◆ Texte à étudier:
──────────

Intervention de Fabienne Quiriau

Réunion du jeudi 13 juin 2019 à 14h00
Mission d'information sur l'aide sociale à l'enfance

Fabienne Quiriau, directrice générale de la Convention nationale des associations de protection de l'enfance (CNAPE) :

La CNAPE est une fédération nationale reconnue d'utilité publique, elle rassemble à peu près 130 associations, elles-mêmes réparties en plusieurs entités dans les territoires, y compris les territoires ultramarins. La particularité de la CNAPE est aussi d'être composée de mouvements d'associations professionnelles, ce sont ainsi treize d'entre eux qui interviennent au titre de la protection de l'enfance essentiellement, mais encore de personnes qualifiées groupées en collège, et d'ATD Quart Monde en tant que représentant des familles et des personnes accompagnées.

Nos associations sont réparties sur l'ensemble du territoire, elles sont toutes plus ou moins centrées sur l'enfant, ce qui ne se limite pas à la protection de l'enfance puisque les registres du médico-social, du handicap de l'enfance, de la délinquante juvénile et des jeunes majeurs entrent aussi dans le champ de préoccupation de notre fédération.

Je souhaite tout d'abord vous faire part de la perception de la situation qui est celle de la Fédération à travers ce que nous en disent les associations, puisque des commissions nationales et des groupes de travail se réunissent régulièrement, ce qui nous permet de prendre la température du terrain.

──────────

◆ Lignes fournies:

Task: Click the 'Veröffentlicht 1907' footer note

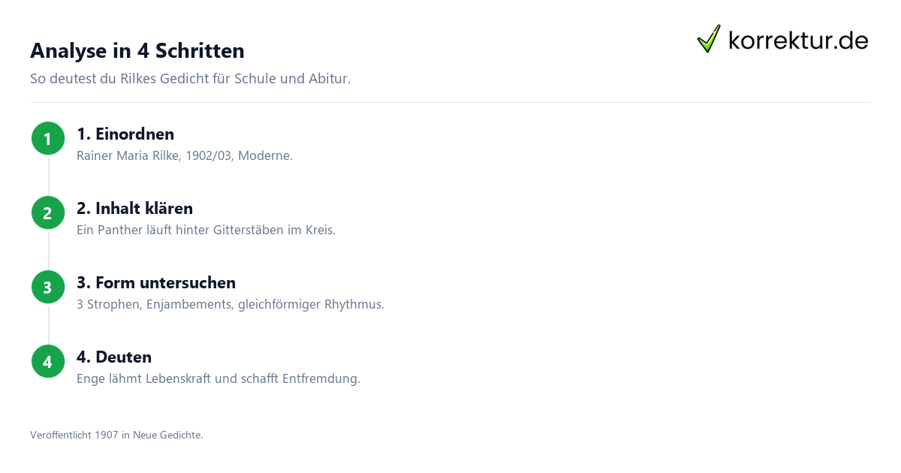Action: [x=116, y=435]
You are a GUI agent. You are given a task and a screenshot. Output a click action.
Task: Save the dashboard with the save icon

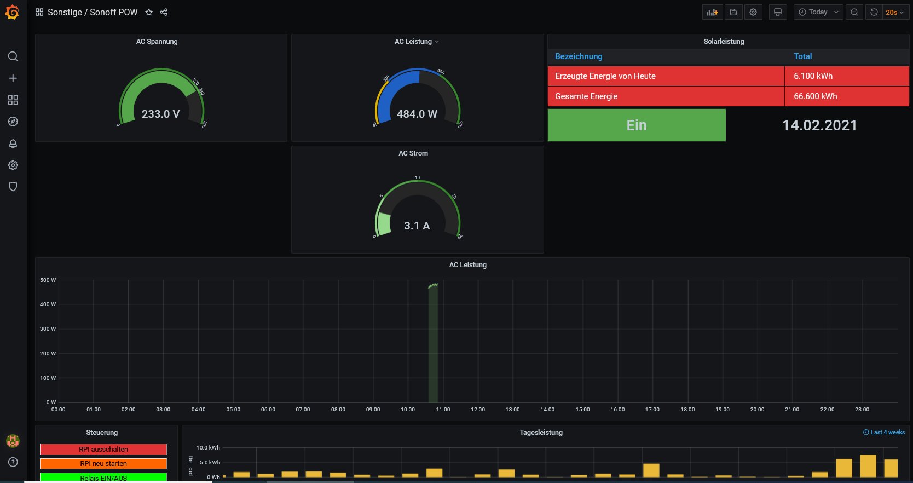[733, 12]
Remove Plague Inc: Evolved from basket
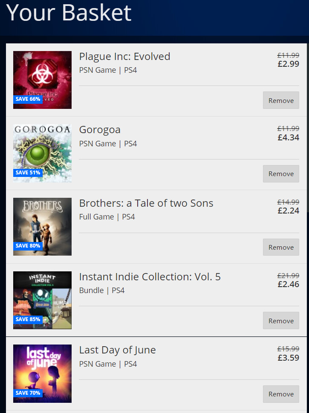Screen dimensions: 309x413 tap(281, 100)
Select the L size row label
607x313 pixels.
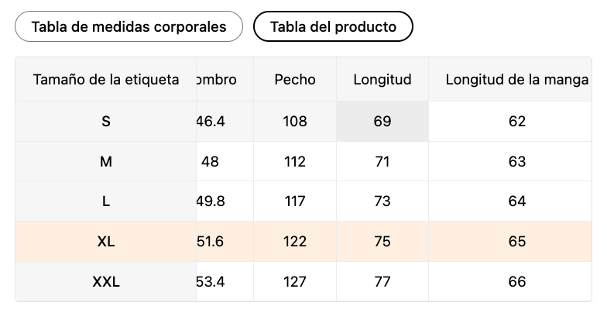tap(106, 201)
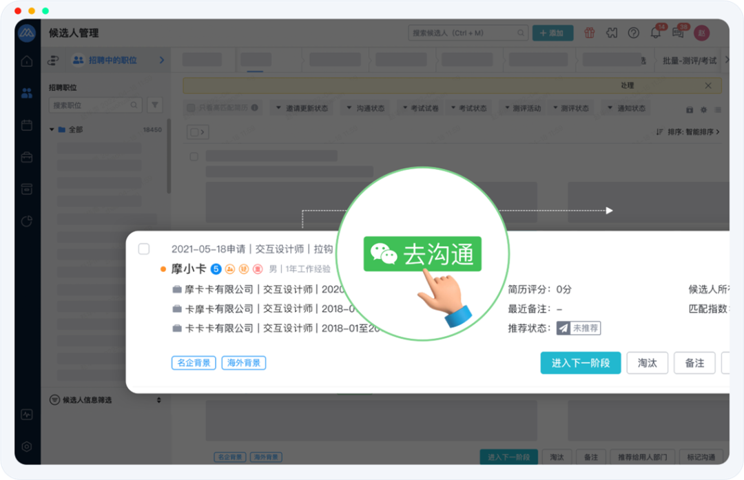Check the select-all checkbox above the list
Screen dimensions: 744x480
(x=194, y=132)
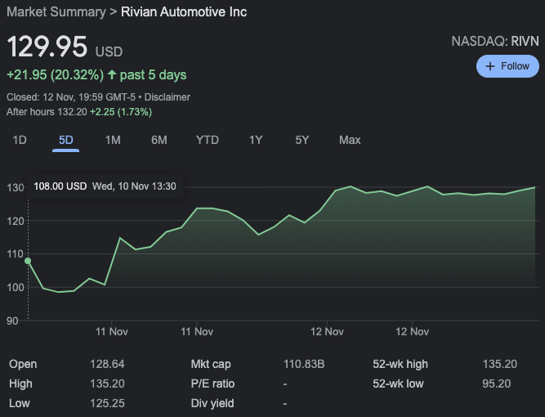Open the Market Summary breadcrumb link
The image size is (545, 417).
tap(56, 12)
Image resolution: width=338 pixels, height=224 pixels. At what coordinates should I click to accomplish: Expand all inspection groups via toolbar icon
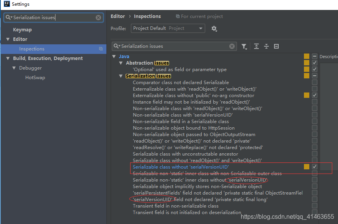pos(256,46)
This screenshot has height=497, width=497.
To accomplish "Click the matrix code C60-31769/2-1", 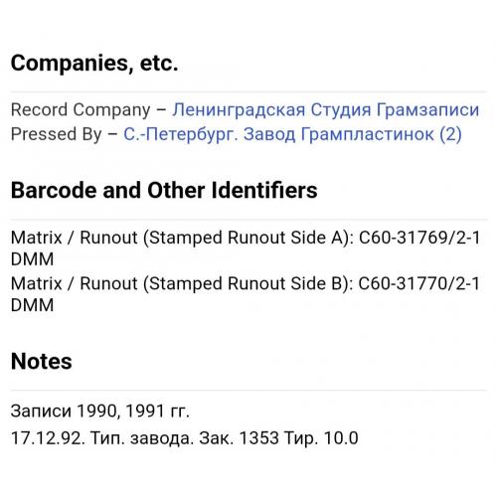I will point(419,238).
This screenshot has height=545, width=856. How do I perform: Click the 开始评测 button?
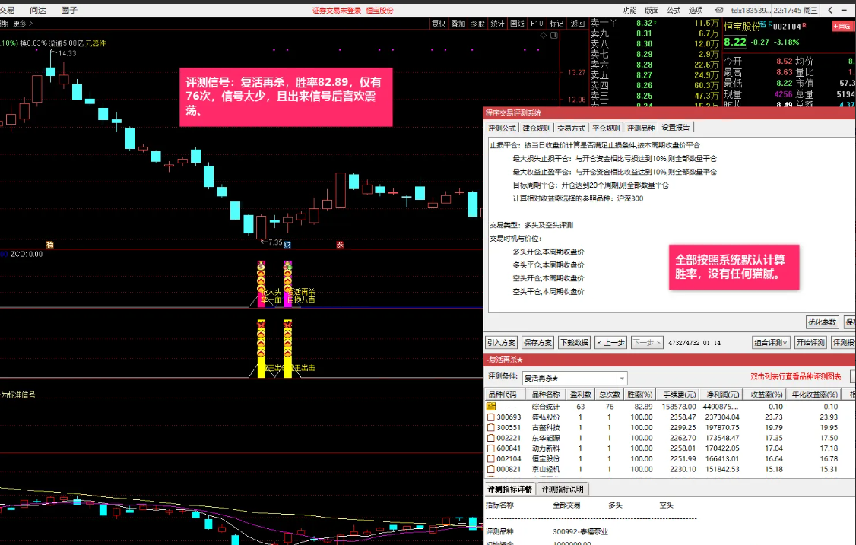tap(810, 343)
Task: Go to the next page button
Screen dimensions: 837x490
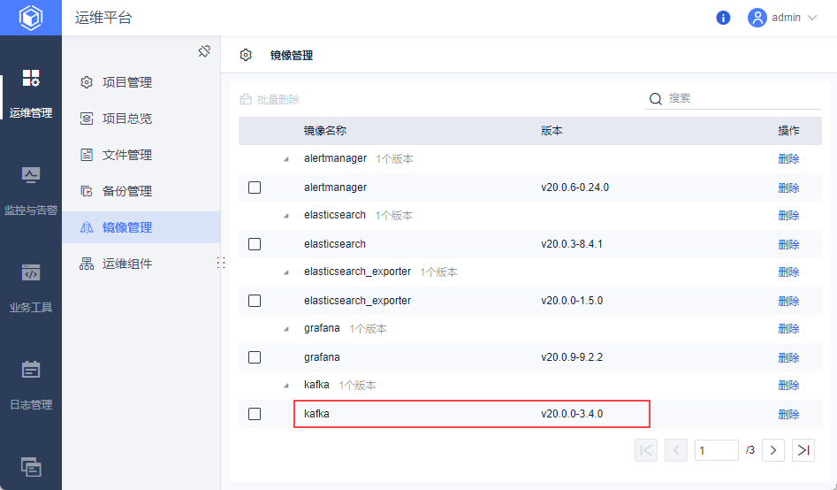Action: (773, 450)
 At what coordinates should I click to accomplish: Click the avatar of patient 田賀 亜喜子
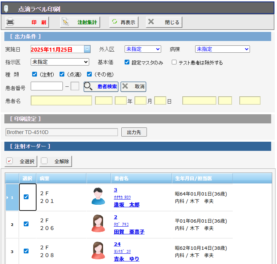(98, 223)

──────────

◆ Consignes de travail:
• a. Indiquez si chacune des affirmations suivantes concorde avec l'intervention de Fabienne Quiriau, en répondant par oui ou par non et en citant les mots du texte qui tranchent. (i) La CNAPE regroupe environ 130 associations. (ii) La CNAPE compte treize mouvements d'associations professionnelles. (iii) ATD Quart Monde y représente les professionnels de la protection de l'enfance.
• b. D'après l'intervention de Fabienne Quiriau, à quelle date et à quelle heure la réunion a-t-elle eu lieu ?
• c. Poursuivez l'intervention de Fabienne Quiriau sur l'aide sociale à l'enfance après sa dernière phrase.
Les lignes constituent un matériau indépendant du texte.

◆ Réponses par consigne:
• a.
(i) Oui : « elle rassemble à peu près 130 associations ».
(ii) Oui : « ce sont ainsi treize d'entre eux qui interviennent au titre de la protection de l'enfance essentiellement ».
(iii) Non : « d'ATD Quart Monde en tant que représentant des familles et des personnes accompagnées ».

• b. Le jeudi 13 juin 2019 à 14h00.

• c.
La protection de l'enfance est régie par la loi du 5 mars 2007 réformant la protection de l'enfance et la loi du 14 mars 2016 relative à la protection de l'enfant, qui a notamment modifié celle de 2007 alors même que certaines de ses dispositions ne sont toujours pas mises en oeuvre, mais a aussi profondément remanié la perception de la protection de l'enfance. Toutefois, les associations constatent que la réglementation est inégalement appliquée ; de fait, nous relevons de façon frappante des disparités de mise en oeuvre de la protection de l'enfance dans les différents territoires.

En fonction des politiques menées par les départements, du degré d'implication de l'État, de leur association ou non à des instances comme l'observatoire départemental ou à l'occasion de l'élaboration du schéma départemental de protection de l'enfance, de très grandes disparités sont constatées ; nous sommes toujours perplexes devant l'étendue des écarts, qui à tout point de vue tend à s'accroître.

Nous sommes donc confrontés à un grave problème d'égalité de traitement devant la chose publique, qui est très ancien. C'est pourquoi la Fédération souhaite en premier lieu que la loi soit également appliquée dans toute sa dimension sur l'ensemble du territoire national. En effet, nous ne sommes pas exclusivement concentrés sur le danger encouru par les enfants, mais aussi sur l'ensemble des situations auxquelles ils peuvent être confrontés en amont et en aval. Par ailleurs, les associations ne demandent pas une nouvelle loi, car elles n'ont pas encore eu le temps de mettre en oeuvre l'ensemble des dispositions en vigueur ; l'application de la loi de 2016 est d'ailleurs seulement amorcée et bien des points qui méritent de l'être sont loin d'être approfondis.

Ces disparités dans l'application de la politique de protection de l'enfance font particulièrement apparaître les manques ; ainsi tout l'axe de la loi de 2016 consacré à l'approche de l'enfant par les besoins fondamentaux est très insuffisamment développé.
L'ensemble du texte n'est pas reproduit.